Friday, November 10, 2006

An Open Letter to Dave Eggers

An Open Letter (More Like Bullet Points, Really) to Dave Eggers Containing a Handful of Thoughtful Suggestions on How to Reinvent McSweeney's Internet Tendency, and in so doing, Lift it Out of the Rut of Irrelevance and Return it to its Rightful Place at the Bleeding Edge of Literature Just Like During the Glory Days (May 6, 2001 – May 8, 2001), or in the Alternative, to at Least Make it Commercially Viable, Presented in No Particular Order:

Drop the top ten lists, and move on to something original.  For example, consider combining Reviews of New Food and Lists into a new hybrid of the two, “Ingredients Written on Packages of Consumables, Recited Verbatim.”

Have your publicist find some design professionals.  Like graphic artists.  The human eye is capable of not only distinguishing between text and images, but possesses the ability to perceive color as well.  Black and white text is simply too verbose.  Monochromaticism is all well and good for mimeographed grade school newsletters and permission slips, but for the love of god, even the cave walls at Lascaux were painted with more than one color.  Maybe start small, and pick up a copy of USA Today, and go through it a few times to get a better feel for what makes it so great.

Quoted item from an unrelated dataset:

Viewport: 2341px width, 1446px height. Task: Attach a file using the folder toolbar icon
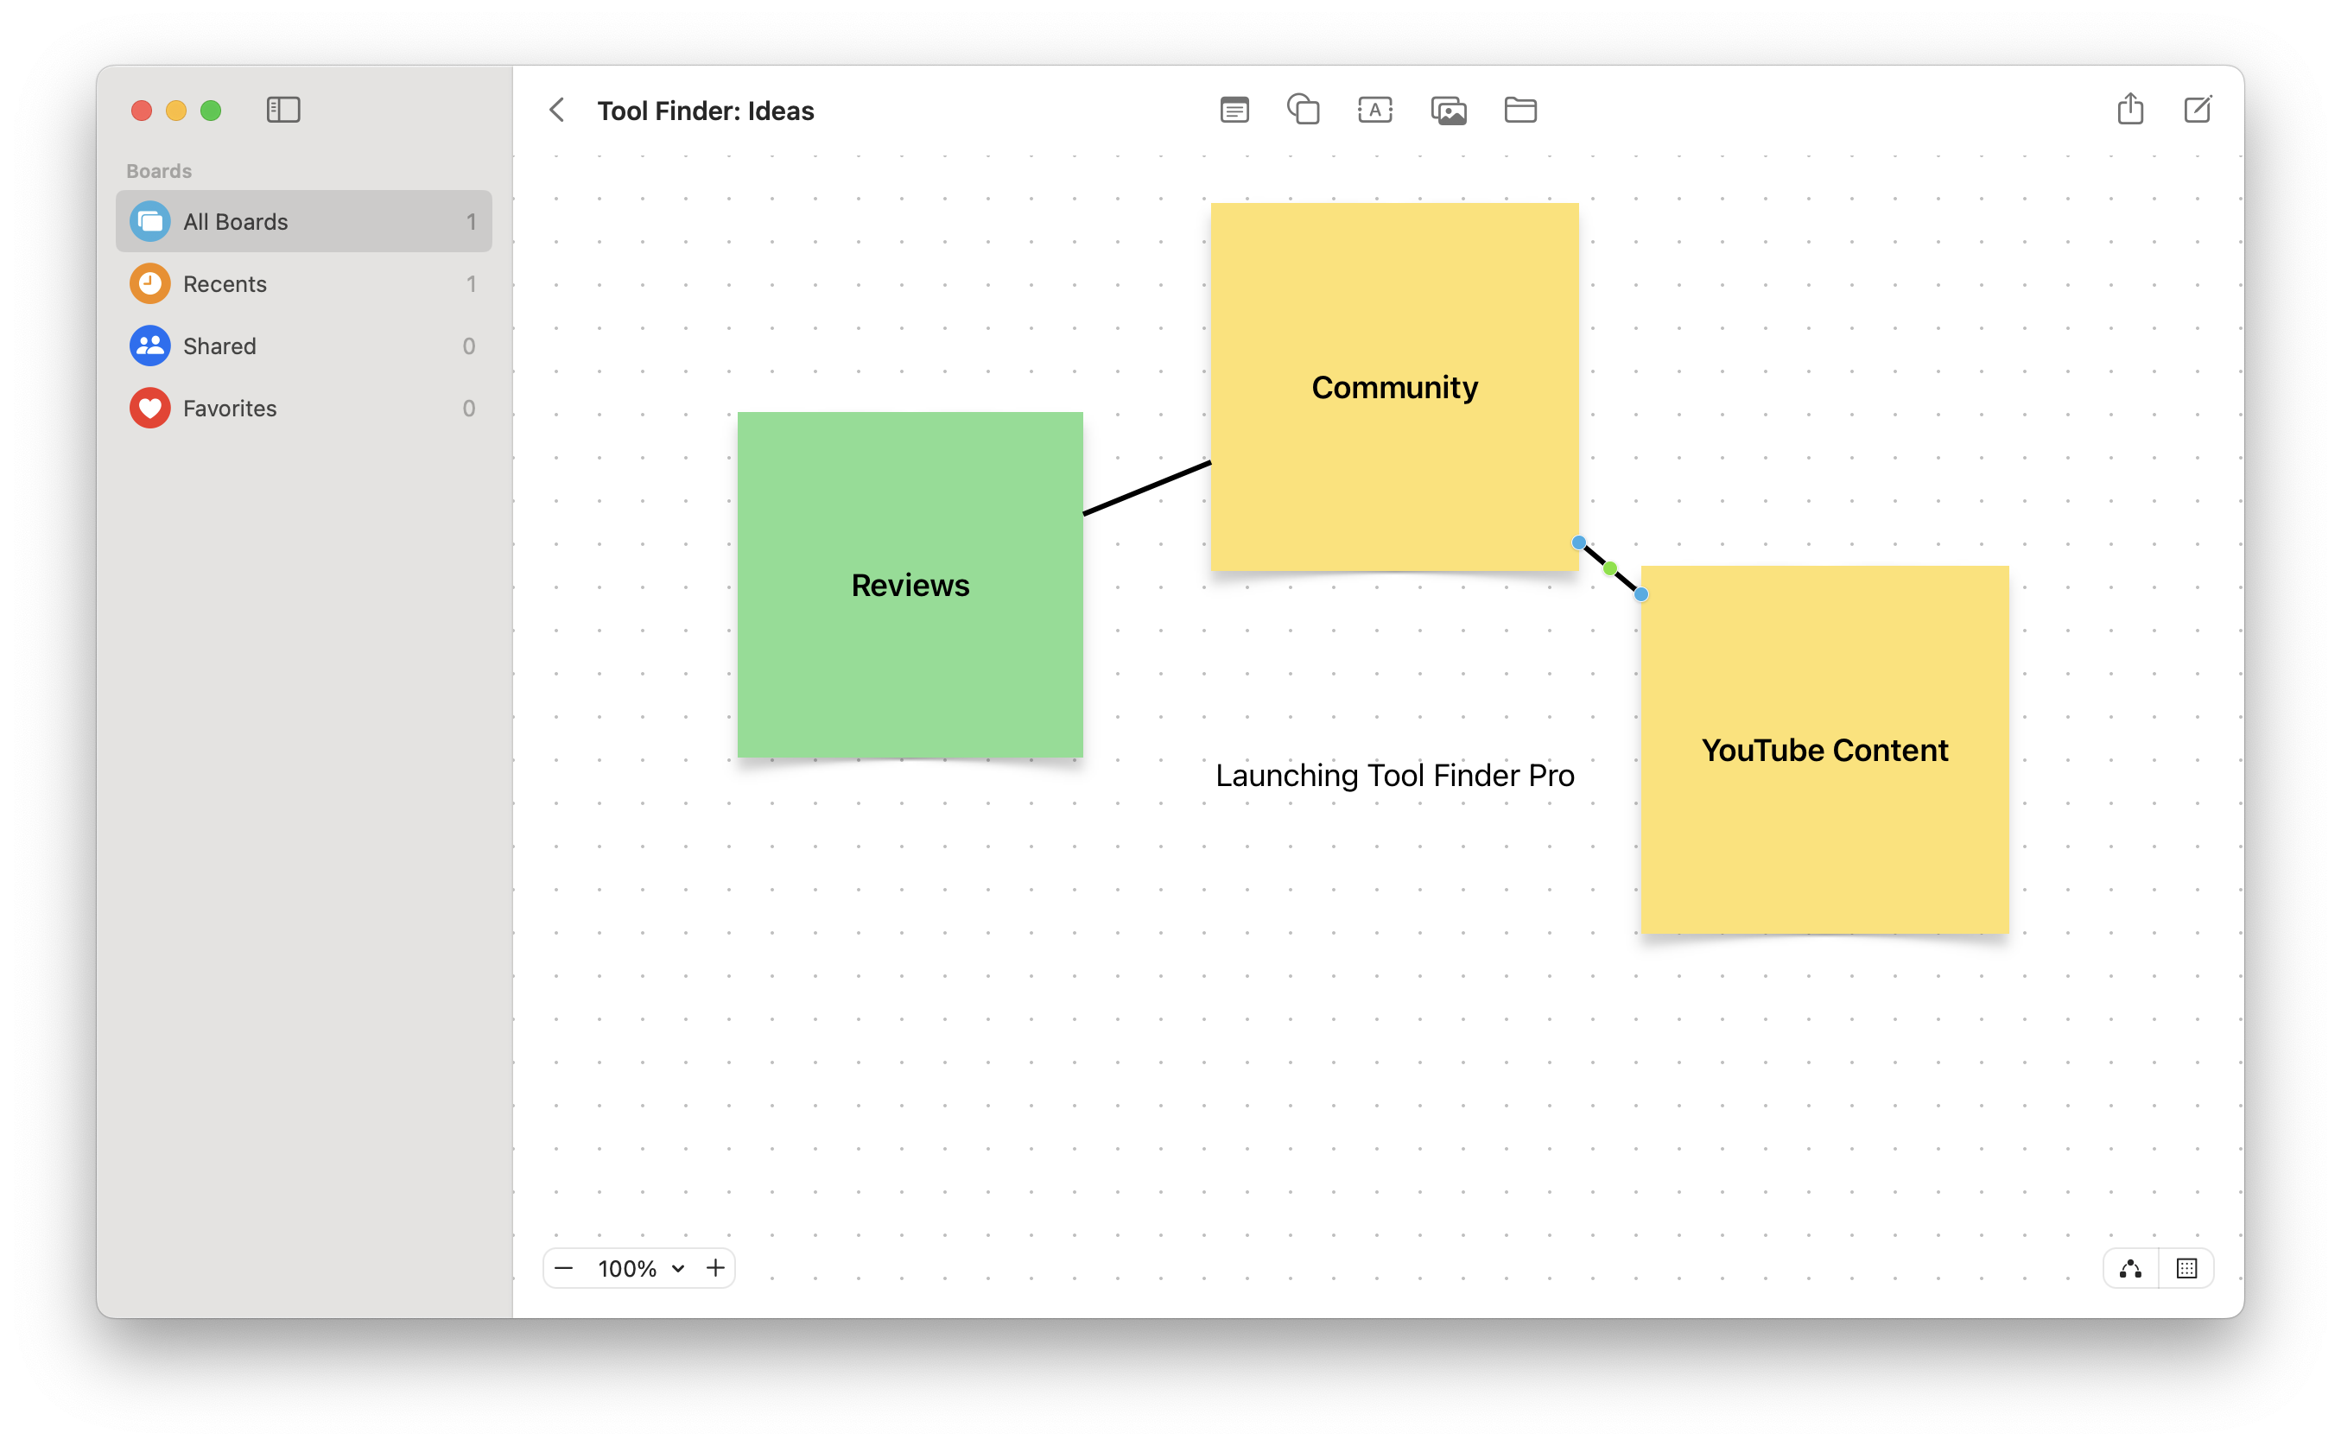(1520, 109)
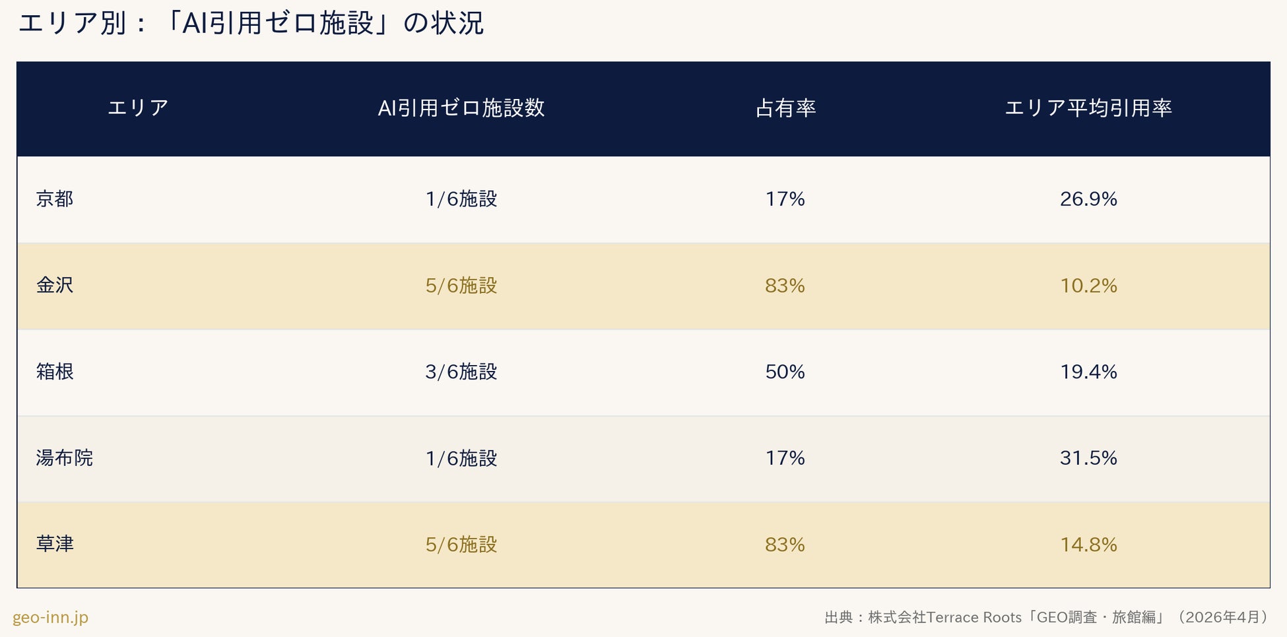Select 3/6施設 in the 箱根 row
Screen dimensions: 1287x637
pyautogui.click(x=461, y=372)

Speaking of USA Today, have more fake news.  Educated people love fake news, can’t get enough of it.  It doesn’t all even have to be made up, just crib some real news and mix it in with the occasional fictional piece.  Hell, most real news looks fake anyway (see also, CNN.com or The Onion? and CNN.com or The Onion Redux), and everybody knows that English speaking people are, for the most part, herd animals who gave up thinking for themselves years ago.

Use the words “irony” and “ironic” more often, regardless of applicability.  “Edgy,” too.

More violence and horror and sex and fart jokes and courtrooms.  Better still, more of all five at once.

More ads.  People often judge the quality of a site’s contents by the number and size of its advertisements, and rightly so.  Would Microsoft, or Wal-Mart, or General Motors run ads on a site that sucks?  I think not.

Less “suck.”

Your humble and obedient servant,
B. Freret

2 comments:

Anonymous said...

WOW!
This is the funniest sh... I ever witness.

Anonymous said...

WOW!
This is the funniest sh... I ever witness.